## Task statement
Reproduce every one of the following rows verbatim, line for line.
··········
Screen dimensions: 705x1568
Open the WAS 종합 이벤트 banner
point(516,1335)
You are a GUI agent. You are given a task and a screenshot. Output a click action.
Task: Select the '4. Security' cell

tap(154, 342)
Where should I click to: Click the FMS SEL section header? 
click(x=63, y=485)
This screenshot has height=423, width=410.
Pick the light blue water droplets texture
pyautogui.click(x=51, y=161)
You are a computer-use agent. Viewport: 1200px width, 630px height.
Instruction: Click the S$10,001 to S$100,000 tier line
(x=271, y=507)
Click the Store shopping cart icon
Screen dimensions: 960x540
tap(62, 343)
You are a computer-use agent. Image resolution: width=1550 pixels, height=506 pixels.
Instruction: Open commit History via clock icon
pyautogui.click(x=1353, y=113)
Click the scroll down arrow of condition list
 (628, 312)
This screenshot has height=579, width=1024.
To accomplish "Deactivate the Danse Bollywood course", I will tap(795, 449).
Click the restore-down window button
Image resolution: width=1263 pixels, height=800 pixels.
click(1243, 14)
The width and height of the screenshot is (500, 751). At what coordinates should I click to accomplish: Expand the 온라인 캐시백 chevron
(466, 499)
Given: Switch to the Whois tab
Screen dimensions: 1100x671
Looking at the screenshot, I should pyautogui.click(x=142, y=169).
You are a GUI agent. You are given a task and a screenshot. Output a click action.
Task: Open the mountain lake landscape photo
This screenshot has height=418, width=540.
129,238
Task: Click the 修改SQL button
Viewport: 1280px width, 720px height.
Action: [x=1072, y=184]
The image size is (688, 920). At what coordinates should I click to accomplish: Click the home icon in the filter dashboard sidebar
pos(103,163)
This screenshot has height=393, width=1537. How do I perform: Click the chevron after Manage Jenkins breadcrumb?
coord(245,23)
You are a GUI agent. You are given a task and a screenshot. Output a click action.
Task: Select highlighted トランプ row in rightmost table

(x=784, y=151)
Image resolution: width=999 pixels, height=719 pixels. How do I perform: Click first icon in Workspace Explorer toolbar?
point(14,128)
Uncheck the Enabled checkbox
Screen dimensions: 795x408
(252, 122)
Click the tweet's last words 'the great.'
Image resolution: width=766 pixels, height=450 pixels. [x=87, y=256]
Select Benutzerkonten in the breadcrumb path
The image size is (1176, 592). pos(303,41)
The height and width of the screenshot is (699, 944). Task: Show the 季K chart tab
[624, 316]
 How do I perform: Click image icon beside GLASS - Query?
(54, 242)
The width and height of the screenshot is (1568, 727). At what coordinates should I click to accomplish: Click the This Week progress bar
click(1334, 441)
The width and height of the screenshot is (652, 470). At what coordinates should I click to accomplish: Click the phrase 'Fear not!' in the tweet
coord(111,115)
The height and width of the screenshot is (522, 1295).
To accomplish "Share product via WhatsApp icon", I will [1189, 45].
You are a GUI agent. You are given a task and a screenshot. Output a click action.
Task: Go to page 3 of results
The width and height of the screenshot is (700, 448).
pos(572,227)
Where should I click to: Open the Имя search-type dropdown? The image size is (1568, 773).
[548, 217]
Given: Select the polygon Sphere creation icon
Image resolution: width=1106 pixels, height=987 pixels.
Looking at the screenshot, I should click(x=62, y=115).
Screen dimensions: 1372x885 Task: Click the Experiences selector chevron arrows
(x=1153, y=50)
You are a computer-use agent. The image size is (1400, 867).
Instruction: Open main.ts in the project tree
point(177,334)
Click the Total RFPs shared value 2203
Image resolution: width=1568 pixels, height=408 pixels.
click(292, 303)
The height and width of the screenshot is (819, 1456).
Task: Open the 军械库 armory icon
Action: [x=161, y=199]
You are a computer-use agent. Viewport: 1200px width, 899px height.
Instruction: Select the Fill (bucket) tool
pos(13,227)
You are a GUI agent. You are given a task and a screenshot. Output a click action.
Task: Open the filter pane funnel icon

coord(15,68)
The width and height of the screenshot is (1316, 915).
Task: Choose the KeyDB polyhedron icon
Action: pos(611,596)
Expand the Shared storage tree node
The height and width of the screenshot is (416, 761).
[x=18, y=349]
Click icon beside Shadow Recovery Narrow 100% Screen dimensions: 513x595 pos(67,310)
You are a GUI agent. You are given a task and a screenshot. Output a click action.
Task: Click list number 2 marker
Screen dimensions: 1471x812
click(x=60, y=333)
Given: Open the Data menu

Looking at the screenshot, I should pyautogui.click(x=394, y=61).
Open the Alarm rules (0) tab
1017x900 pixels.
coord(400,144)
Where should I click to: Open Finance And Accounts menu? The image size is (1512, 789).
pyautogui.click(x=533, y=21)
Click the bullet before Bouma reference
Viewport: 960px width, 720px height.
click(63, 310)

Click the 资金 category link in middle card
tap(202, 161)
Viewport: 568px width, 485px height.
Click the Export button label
··········
## Solution to this problem
Screen dimensions: 705x1568
Open the WAS 종합 이벤트 banner
point(516,1335)
You are a GUI agent. You are given a task and a screenshot. Output a click action.
Task: Select the '4. Security' cell

tap(154, 342)
Where should I click to: Click the FMS SEL section header? 
click(x=63, y=485)
This screenshot has height=423, width=410.
Pick the light blue water droplets texture
pyautogui.click(x=51, y=161)
You are a computer-use agent. Viewport: 1200px width, 630px height.
Instruction: Click the S$10,001 to S$100,000 tier line
(x=271, y=507)
Click the Store shopping cart icon
Screen dimensions: 960x540
tap(62, 343)
You are a computer-use agent. Image resolution: width=1550 pixels, height=506 pixels.
Instruction: Open commit History via clock icon
pyautogui.click(x=1353, y=113)
Click the scroll down arrow of condition list
 (628, 312)
This screenshot has height=579, width=1024.
To accomplish "Deactivate the Danse Bollywood course", I will tap(795, 449).
Click the restore-down window button
Image resolution: width=1263 pixels, height=800 pixels.
click(1243, 14)
The width and height of the screenshot is (500, 751). At what coordinates should I click to accomplish: Expand the 온라인 캐시백 chevron
(466, 499)
Given: Switch to the Whois tab
Screen dimensions: 1100x671
Looking at the screenshot, I should pyautogui.click(x=142, y=169).
You are a GUI agent. You are given a task and a screenshot. Output a click action.
Task: Open the mountain lake landscape photo
This screenshot has height=418, width=540.
129,238
Task: Click the 修改SQL button
Viewport: 1280px width, 720px height.
Action: [x=1072, y=184]
The image size is (688, 920). At what coordinates should I click to accomplish: Click the home icon in the filter dashboard sidebar
pos(103,163)
This screenshot has height=393, width=1537. How do I perform: Click the chevron after Manage Jenkins breadcrumb?
coord(245,23)
You are a GUI agent. You are given a task and a screenshot. Output a click action.
Task: Select highlighted トランプ row in rightmost table

(x=784, y=151)
Image resolution: width=999 pixels, height=719 pixels. How do I perform: Click first icon in Workspace Explorer toolbar?
point(14,128)
Uncheck the Enabled checkbox
Screen dimensions: 795x408
(252, 122)
Click the tweet's last words 'the great.'
Image resolution: width=766 pixels, height=450 pixels. [x=87, y=256]
Select Benutzerkonten in the breadcrumb path
The image size is (1176, 592). pos(303,41)
The height and width of the screenshot is (699, 944). Task: Show the 季K chart tab
[624, 316]
 How do I perform: Click image icon beside GLASS - Query?
(54, 242)
The width and height of the screenshot is (1568, 727). At what coordinates should I click to accomplish: Click the This Week progress bar
click(1334, 441)
The width and height of the screenshot is (652, 470). At what coordinates should I click to accomplish: Click the phrase 'Fear not!' in the tweet
coord(111,115)
The height and width of the screenshot is (522, 1295).
To accomplish "Share product via WhatsApp icon", I will [1189, 45].
You are a GUI agent. You are given a task and a screenshot. Output a click action.
Task: Go to page 3 of results
The width and height of the screenshot is (700, 448).
pos(572,227)
Where should I click to: Open the Имя search-type dropdown? The image size is (1568, 773).
[548, 217]
Given: Select the polygon Sphere creation icon
Image resolution: width=1106 pixels, height=987 pixels.
Looking at the screenshot, I should click(x=62, y=115).
Screen dimensions: 1372x885 Task: Click the Experiences selector chevron arrows
(x=1153, y=50)
You are a computer-use agent. The image size is (1400, 867).
Instruction: Open main.ts in the project tree
point(177,334)
Click the Total RFPs shared value 2203
Image resolution: width=1568 pixels, height=408 pixels.
click(292, 303)
The height and width of the screenshot is (819, 1456).
Task: Open the 军械库 armory icon
Action: [x=161, y=199]
You are a computer-use agent. Viewport: 1200px width, 899px height.
Instruction: Select the Fill (bucket) tool
pos(13,227)
You are a GUI agent. You are given a task and a screenshot. Output a click action.
Task: Open the filter pane funnel icon

coord(15,68)
The width and height of the screenshot is (1316, 915).
Task: Choose the KeyDB polyhedron icon
Action: pos(611,596)
Expand the Shared storage tree node
The height and width of the screenshot is (416, 761).
[x=18, y=349]
Click icon beside Shadow Recovery Narrow 100% Screen dimensions: 513x595 pos(67,310)
You are a GUI agent. You are given a task and a screenshot. Output a click action.
Task: Click list number 2 marker
Screen dimensions: 1471x812
click(x=60, y=333)
Given: Open the Data menu

Looking at the screenshot, I should pyautogui.click(x=394, y=61).
Open the Alarm rules (0) tab
1017x900 pixels.
coord(400,144)
Where should I click to: Open Finance And Accounts menu? The image size is (1512, 789).
pyautogui.click(x=533, y=21)
Click the bullet before Bouma reference
Viewport: 960px width, 720px height.
click(63, 310)

Click the 资金 category link in middle card
tap(202, 161)
Viewport: 568px width, 485px height.
Click the Export button label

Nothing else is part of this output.